究極的教育社会の例
究極的教育社会の例
「?子ちゃん、今日は何冊の本を読めました?人文科学ですか?自然科学ですか?」
6才の?子は、答えた。
「6冊です。ママ。中東の歴史の本を読みました。」
ママと呼ばれた女性はさらに別の子に、今度は、15才くらいの少年に声を掛けた。
「T君、抽象画と風景画は完成した?展覧会まではまだ少し時間があるから大丈夫だけれども…。」
「終わったよ、ママ。」
さらに、10人、20人の子供たちに「ママ」は声を掛けた。声を掛けられた子供たちは極めて好意的に返事をし、最後には「ママ」と言った。
子供たちは、全員が「ママ」がお腹を痛めて産んだ子供ではない。いや、むしろそういう子は、この場に一人もいない。里親制度を利用して引き取った「ママ」の継子たちという訳でもない。
「ママ」は、日本究極的教育委員会が発行している国家資格を有する「子供を養育する権利をもつ」人間だ。

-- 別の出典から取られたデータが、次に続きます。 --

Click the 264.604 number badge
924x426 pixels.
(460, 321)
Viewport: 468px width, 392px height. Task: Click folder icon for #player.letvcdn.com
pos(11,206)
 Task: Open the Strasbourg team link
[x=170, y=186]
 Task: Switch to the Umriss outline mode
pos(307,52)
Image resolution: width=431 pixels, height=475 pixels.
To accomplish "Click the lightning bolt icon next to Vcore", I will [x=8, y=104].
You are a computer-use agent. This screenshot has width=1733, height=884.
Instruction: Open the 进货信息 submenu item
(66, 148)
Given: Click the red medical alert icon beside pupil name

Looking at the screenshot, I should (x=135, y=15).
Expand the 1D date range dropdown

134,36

便宜的に女性の場合は「ママ」、男性の場合は「パパ」と養育対象から呼ばれることが多い。
子供たちを生んだ生物学的な親は、母親が子供を出産してすぐ、子供から引き離され、その後子供の顔を見ることはない。それでも子供の出生率がここ数年保たれているのは、第一に「自分の遺伝子を後世に残したい」という欲求と、第二に、子供を産むことで支給される手当が目当てだと、専門家は分析している。

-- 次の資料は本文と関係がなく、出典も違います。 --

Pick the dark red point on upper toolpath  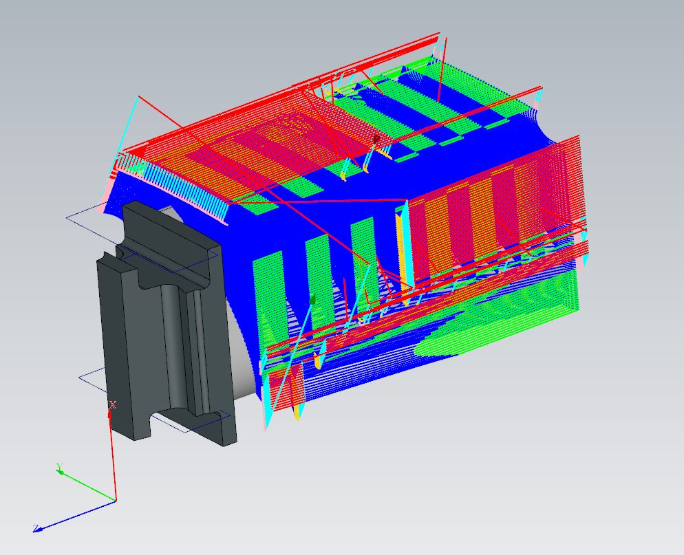[376, 138]
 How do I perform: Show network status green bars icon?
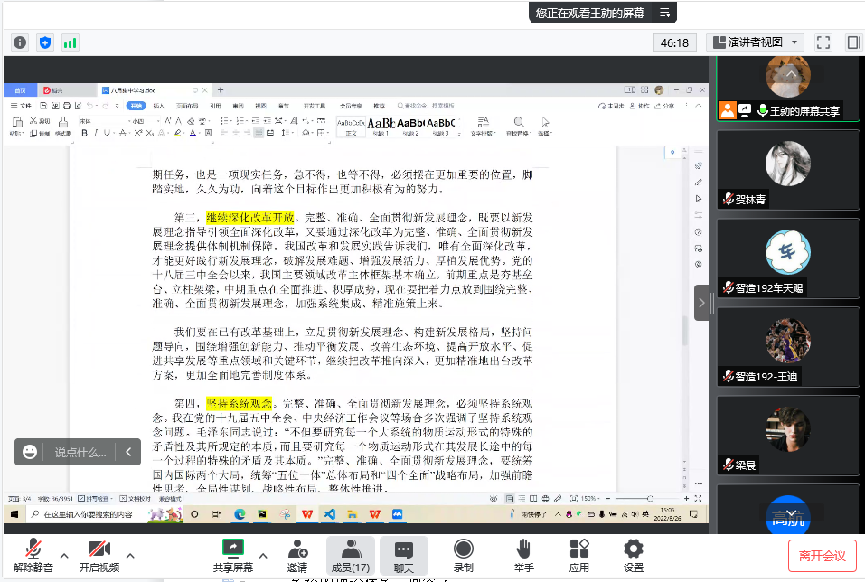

子供たちは8歳までが夜9時までに就寝しないといけないと決められている。礼儀正しく順番に、ママに「おやすみなさい」と言って、各自の部屋に入る。15分後にきちんと部屋を暗くして、ベッドに入っているかのチェックが入るが、大抵の子はおとなしく寝静まっている。究極的教育を受けて、身勝手な価値観、論理の通らない理屈、間違った健康管理、いい加減な栄養バランスの食事を押し付ける親のもとではなく、完璧で健康的な心身教育、最高の教育理論に基づいた子供たちがのびのびと、かつ最も効率的に自身を伸ばしていける体制のなかで育った子供たちは、ほとんどが賢く優しく、道徳的、かつ倫理的だ。9歳以上の子供たちは各々が、雑誌を開いたり、漫画を読んだり、顕微鏡を覗いたりして自由に過ごしている。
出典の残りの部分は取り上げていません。